Generalised vasodilation may result in circulatory collapse; raising the patient's legs may suffice. In severe cases, volume expansion by intravenous fluids may be needed; infusion fluids should be warmed before administration in order not to aggravate hypothermia. The cardiovascular and respiratory systems should be monitored and supported. Acute hypotension should be treated with plasma expanders. If treatment with a vasopressor is necessary, the patient should be carefully monitored, particularly cardiac function. Adrenaline should not be used. Peripheral vasoconstriction agents are not generally recommended. Attention should be paid to symptoms of metabolic acidosis and delayed cardiac effects. Ventricular or supraventricular tachyarrhythmias usually respond to restoration of normal body temperature and correction of circulatory or metabolic disturbances.
Anti-arrhythmic therapy may be considered for persistent or life- threatening arrhythmias. Lidocaine should be avoided and, as far as possible, so should long acting anti-arrhythmics. Pronounced central nervous system depression requires airway maintenance or, in extreme circumstances, assisted respiration. If severe dystonic reactions occur, they usually respond to procyclidine 5 - 10mg or orphenadrine 20 - 40mg IM or IV. Convulsions may be treated with intravenous diazepam. Neuroleptic malignant syndrome may be treated with dantrolene sodium together with cooling and general supportive measures. Chlorpromazine is not dialysable.
Chlorpromazine is a phenothiazine with an aliphatic side chain. Its pharmacological profile of activity includes pronounced sedative and hypotensive properties, with fairly marked anti-cholinergic and anti-emetic activity and a moderate tendency to cause extrapyramidal reactions.
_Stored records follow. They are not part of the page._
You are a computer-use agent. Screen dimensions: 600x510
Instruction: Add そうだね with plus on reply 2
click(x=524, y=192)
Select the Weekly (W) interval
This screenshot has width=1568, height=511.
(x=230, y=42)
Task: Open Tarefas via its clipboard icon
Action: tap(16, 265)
As an antipsychotic, it is thought to improve psychotic conditions by blocking post-synaptic dopamine receptors in the brain. Also produces an alpha-adrenergic blocking effect and depresses the release of hypothalamic, pituitary and hypophyseal hormones.
As an anti- emetic, it inhibits the medullary chemoreceptor trigger zone.
As a sedative, it is thought to cause indirect reduction of stimuli to the brain stem reticular system.
Peak plasma concentrations attained in 2 - 4 hours. The drug is highly lipophilic, highly membrane or protein bound, and accumulates in the brain, lung and other tissues with good blood supply.
Pharmacokinetics follow a multiphasic pattern. The elimination half life with respect to total concentrations in plasma are typically 20 - 40 hours. Biological effects of single doses usually persist for at least 24 hours.
Elimination from plasma may be more rapid than sites of high lipid content and binding, notably the CNS.
Main route of metabolism is by oxidation, this is mediated by hepatic microsomal and other enzymes. Conjugation with glucuronic acid is prominent. Hydrophilic metabolites are excreted in urine, and to some extent in the bile.
Oral dose bioavailability: 32 +/- 19%, 95 - 98% plasma bound. Half life 30 +/- 7 hours.